Check each statement against the passage about the Spinrilla lawsuit that follows, answering yes or no and quoting the words of the passage that decide it.
1. Spinrilla was sued by several record labels in 2017.
2. Spinrilla installed an anti-piracy filter that the RIAA had approved.
3. Only the music companies filed a motion for summary judgment.

═══ SOURCE PASSAGE ═══

Operating a mixtape site is not without risk. By definition, mixes include multiple sound recordings that are often protected by copyright.
Popular hip-hop mixtape site and app Spinrilla, which has millions of users, is well aware of these risks. In 2017, the company was sued by several record labels, backed by the RIAA, that accused the company of massive copyright infringement.
“Spinrilla specializes in ripping off music creators by offering thousands of unlicensed sound recordings for free,” the RIAA commented at the time.
Spinrilla Fights Piracy Accusations
The hip-hop site countered the allegations by pointing out that it installed an RIAA-approved anti-piracy filter and actively worked with major record labels to promote their tracks. In addition, Spinrilla stressed that the DMCA’s safe harbor protects the company.
As the case progressed both parties filed motions for summary judgment. The music companies requested rulings to establish, before trial, that Spinrilla is liable for direct copyright infringement and that the DMCA safe harbor doesn’t apply.

═══ DATA ═══

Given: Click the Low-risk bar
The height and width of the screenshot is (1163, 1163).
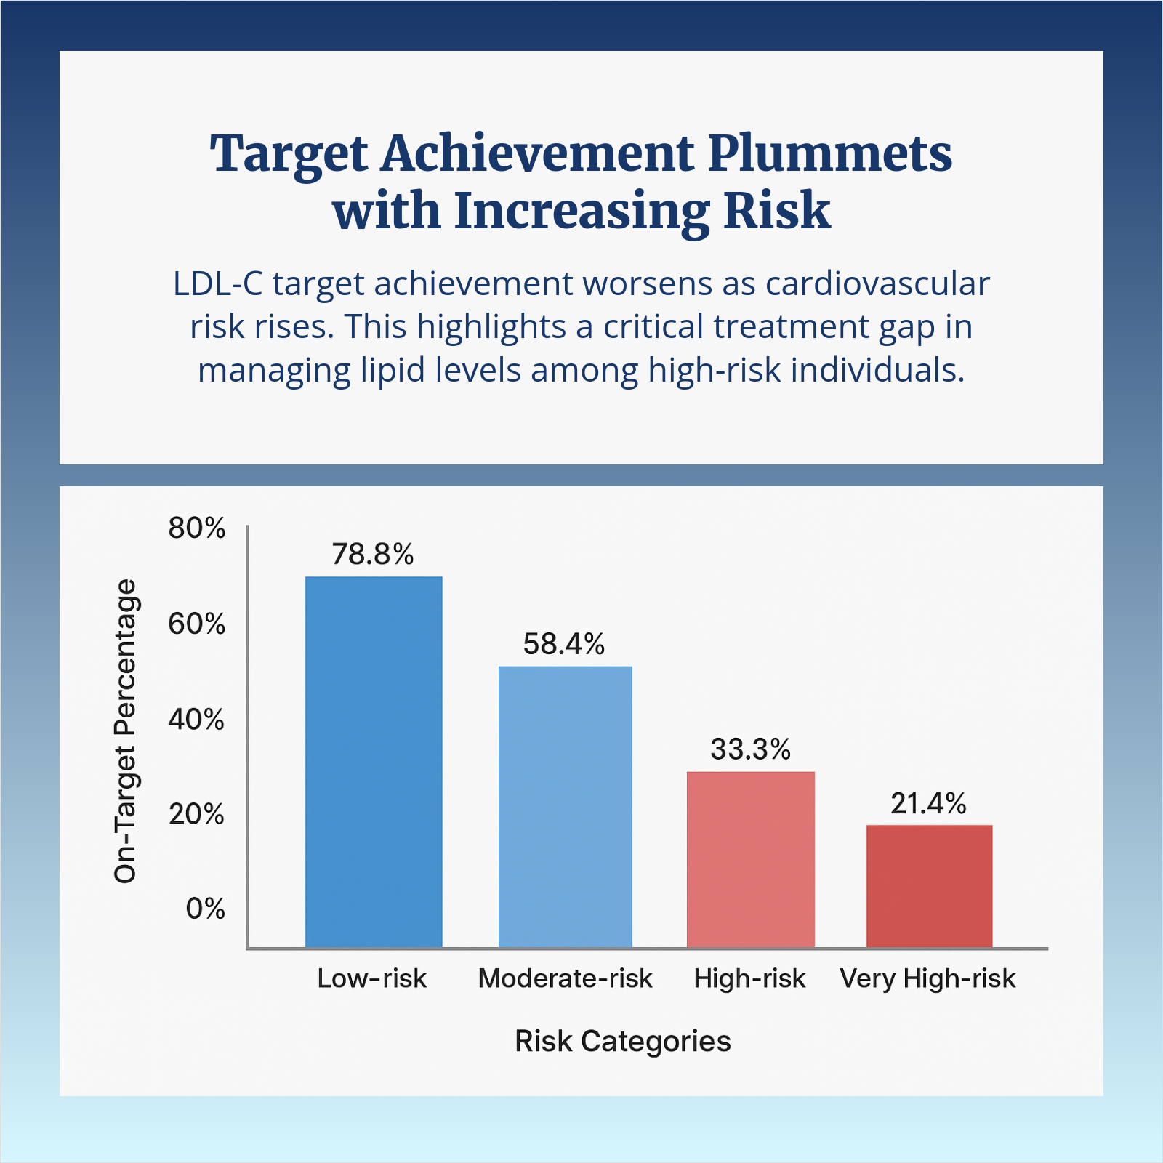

═══

RESULT FOR THIS EXERCISE:
1. Yes: "In 2017, the company was sued by several record labels, backed by the RIAA"
2. Yes: "it installed an RIAA-approved anti-piracy filter"
3. No: "both parties filed motions for summary judgment"